• _Requirement_
Count the lines holding the string "computer" in the records, and give only the count.

• _Given entries_
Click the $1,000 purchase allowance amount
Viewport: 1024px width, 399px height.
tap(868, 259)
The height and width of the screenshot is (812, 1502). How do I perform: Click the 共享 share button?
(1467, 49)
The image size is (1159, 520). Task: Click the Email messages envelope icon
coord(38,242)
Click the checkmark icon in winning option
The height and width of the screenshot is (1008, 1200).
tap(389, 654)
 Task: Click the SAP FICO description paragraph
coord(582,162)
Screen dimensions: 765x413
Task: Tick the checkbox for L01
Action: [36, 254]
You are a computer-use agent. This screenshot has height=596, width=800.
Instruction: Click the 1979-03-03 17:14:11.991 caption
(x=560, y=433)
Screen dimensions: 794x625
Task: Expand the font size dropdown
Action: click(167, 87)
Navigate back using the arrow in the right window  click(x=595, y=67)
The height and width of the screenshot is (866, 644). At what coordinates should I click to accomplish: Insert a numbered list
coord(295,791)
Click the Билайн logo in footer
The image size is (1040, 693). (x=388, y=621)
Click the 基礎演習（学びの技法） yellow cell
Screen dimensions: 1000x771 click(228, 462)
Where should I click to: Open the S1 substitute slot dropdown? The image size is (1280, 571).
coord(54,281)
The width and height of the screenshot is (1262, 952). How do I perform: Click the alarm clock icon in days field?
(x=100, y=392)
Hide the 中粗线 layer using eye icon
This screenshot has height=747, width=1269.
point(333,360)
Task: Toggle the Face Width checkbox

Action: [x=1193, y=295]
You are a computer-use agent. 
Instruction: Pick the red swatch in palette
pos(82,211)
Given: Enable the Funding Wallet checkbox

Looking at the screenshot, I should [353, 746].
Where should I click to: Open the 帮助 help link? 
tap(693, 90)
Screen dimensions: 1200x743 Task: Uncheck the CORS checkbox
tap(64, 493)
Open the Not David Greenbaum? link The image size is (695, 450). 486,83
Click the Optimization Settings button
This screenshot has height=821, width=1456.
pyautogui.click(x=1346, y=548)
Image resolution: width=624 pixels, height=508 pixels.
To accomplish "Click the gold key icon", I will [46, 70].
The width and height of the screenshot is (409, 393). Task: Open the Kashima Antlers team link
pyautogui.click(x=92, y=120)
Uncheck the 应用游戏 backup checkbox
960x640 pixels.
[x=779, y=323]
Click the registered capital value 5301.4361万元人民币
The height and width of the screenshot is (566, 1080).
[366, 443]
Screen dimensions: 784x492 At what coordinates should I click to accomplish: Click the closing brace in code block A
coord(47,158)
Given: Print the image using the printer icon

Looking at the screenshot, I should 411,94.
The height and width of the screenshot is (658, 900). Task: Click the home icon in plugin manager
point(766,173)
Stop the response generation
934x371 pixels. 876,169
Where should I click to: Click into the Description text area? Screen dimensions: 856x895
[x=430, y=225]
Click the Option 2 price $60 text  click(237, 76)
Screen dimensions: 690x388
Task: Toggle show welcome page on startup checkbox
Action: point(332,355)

• _Written reply_
2